→ Your goal
The answer must be every line from the entries below that includes "Sözleşmesi".

→ Recorded information

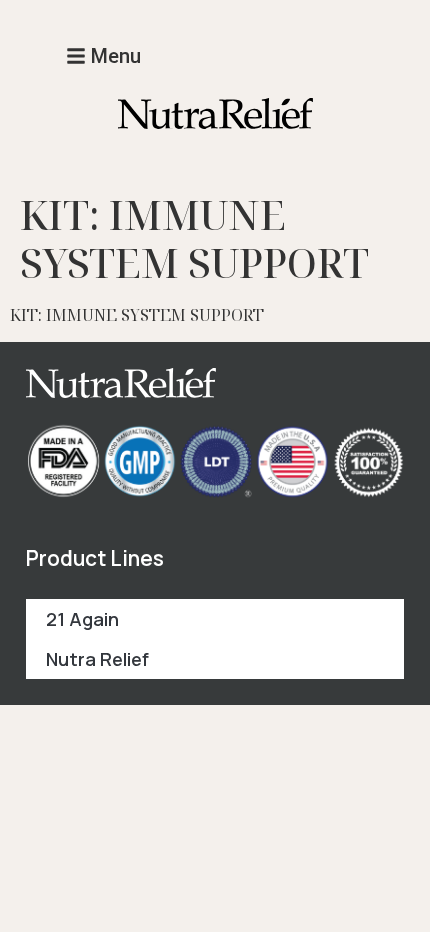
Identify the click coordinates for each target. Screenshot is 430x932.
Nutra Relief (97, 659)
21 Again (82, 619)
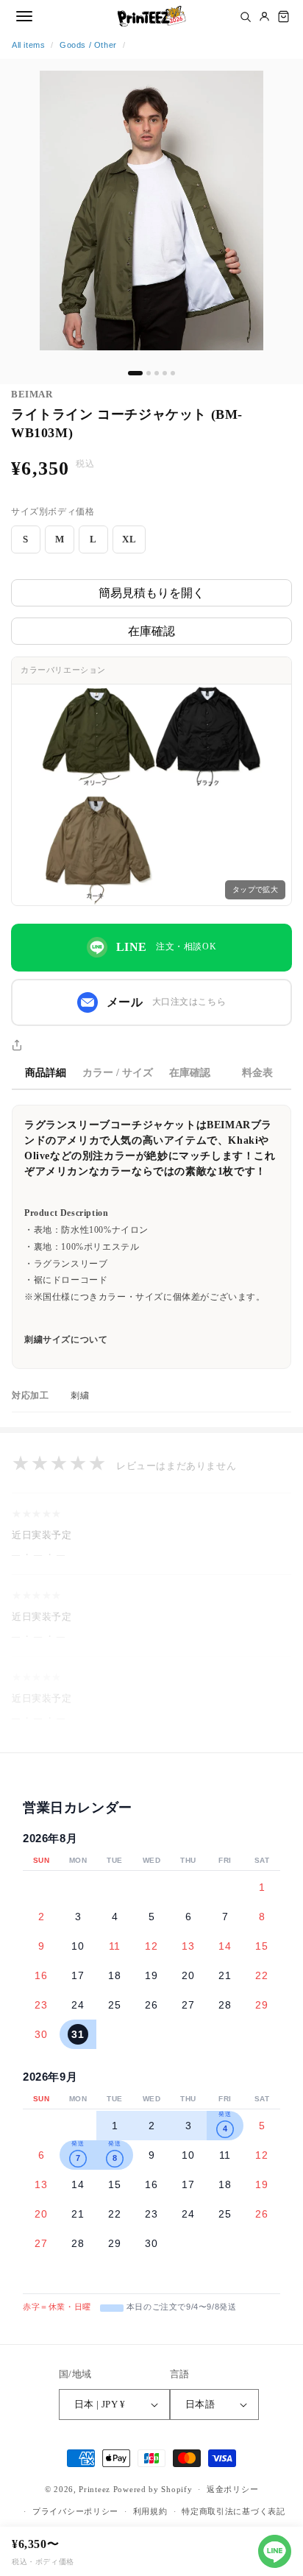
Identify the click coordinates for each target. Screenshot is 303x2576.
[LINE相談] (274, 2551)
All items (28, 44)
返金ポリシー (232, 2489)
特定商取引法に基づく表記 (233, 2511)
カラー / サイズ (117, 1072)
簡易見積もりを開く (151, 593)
==
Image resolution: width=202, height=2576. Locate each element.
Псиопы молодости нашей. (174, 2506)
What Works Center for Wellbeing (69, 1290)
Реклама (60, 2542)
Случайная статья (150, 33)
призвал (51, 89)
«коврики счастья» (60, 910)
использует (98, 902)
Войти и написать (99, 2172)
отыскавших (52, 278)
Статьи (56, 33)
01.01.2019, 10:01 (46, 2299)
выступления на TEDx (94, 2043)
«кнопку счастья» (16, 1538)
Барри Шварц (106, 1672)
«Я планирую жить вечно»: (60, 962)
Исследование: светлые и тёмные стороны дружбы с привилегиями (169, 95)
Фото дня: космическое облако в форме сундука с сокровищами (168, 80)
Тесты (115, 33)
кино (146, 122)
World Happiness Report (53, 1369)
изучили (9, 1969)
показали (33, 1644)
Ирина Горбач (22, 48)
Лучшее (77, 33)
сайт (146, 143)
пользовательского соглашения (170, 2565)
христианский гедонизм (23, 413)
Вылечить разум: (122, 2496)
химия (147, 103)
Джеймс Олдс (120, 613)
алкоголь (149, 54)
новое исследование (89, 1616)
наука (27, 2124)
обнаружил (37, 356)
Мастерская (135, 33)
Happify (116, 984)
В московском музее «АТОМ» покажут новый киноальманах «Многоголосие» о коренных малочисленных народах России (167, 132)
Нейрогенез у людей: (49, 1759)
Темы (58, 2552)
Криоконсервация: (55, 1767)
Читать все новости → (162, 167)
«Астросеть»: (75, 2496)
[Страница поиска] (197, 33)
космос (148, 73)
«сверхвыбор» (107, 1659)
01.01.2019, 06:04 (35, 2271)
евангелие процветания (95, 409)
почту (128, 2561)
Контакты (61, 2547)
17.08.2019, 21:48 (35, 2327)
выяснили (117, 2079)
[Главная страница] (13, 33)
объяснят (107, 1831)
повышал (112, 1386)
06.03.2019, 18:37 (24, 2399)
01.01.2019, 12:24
---
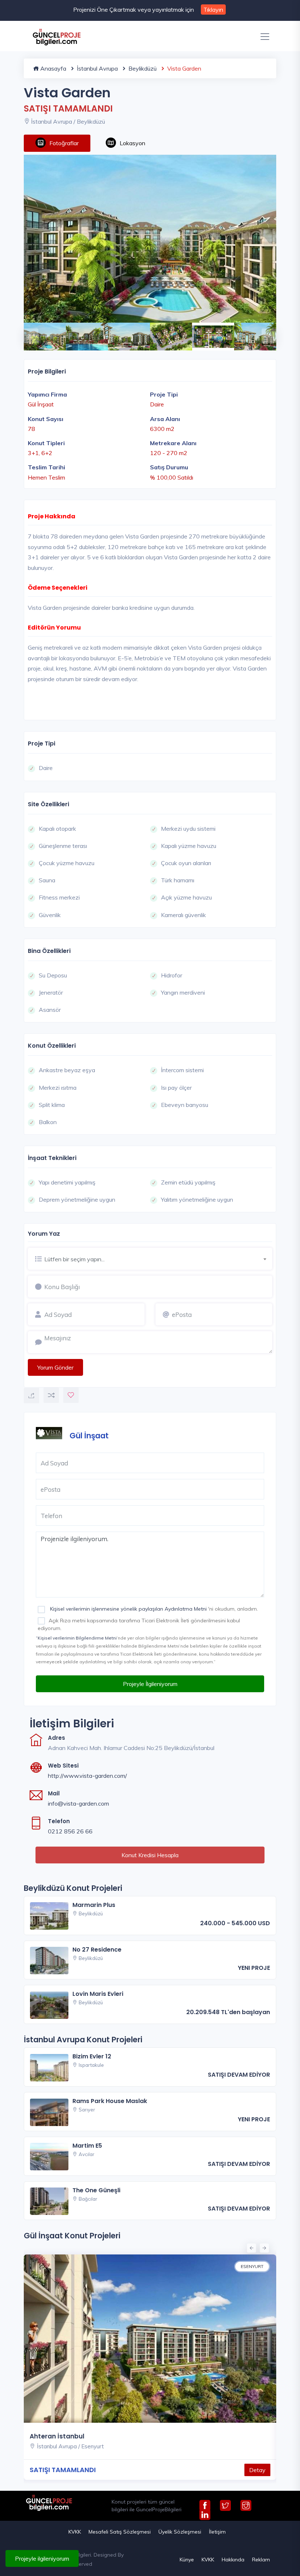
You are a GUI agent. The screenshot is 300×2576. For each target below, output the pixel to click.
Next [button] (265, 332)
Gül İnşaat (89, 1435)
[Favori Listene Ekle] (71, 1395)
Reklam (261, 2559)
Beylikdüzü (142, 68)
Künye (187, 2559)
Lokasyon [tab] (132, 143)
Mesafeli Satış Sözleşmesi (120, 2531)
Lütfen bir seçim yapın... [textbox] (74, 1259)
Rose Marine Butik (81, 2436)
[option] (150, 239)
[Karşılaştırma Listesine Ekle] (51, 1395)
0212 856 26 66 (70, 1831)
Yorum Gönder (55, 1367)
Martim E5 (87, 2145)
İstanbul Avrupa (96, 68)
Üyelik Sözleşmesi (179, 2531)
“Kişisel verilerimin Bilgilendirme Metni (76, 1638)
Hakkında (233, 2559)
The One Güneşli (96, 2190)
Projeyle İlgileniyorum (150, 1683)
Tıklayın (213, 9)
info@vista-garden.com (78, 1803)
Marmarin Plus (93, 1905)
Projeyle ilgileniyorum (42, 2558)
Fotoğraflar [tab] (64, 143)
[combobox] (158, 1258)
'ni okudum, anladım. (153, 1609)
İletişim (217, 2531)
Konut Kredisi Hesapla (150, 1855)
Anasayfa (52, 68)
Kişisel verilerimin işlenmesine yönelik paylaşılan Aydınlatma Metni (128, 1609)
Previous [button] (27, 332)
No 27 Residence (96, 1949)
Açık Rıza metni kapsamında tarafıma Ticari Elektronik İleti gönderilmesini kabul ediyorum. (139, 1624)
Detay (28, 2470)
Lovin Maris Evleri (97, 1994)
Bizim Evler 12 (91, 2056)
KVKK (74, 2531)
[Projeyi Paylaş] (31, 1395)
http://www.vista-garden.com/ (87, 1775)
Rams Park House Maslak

→ Answer for the task
Mesafeli Satış Sözleşmesi (120, 2531)
Üyelik Sözleşmesi (179, 2531)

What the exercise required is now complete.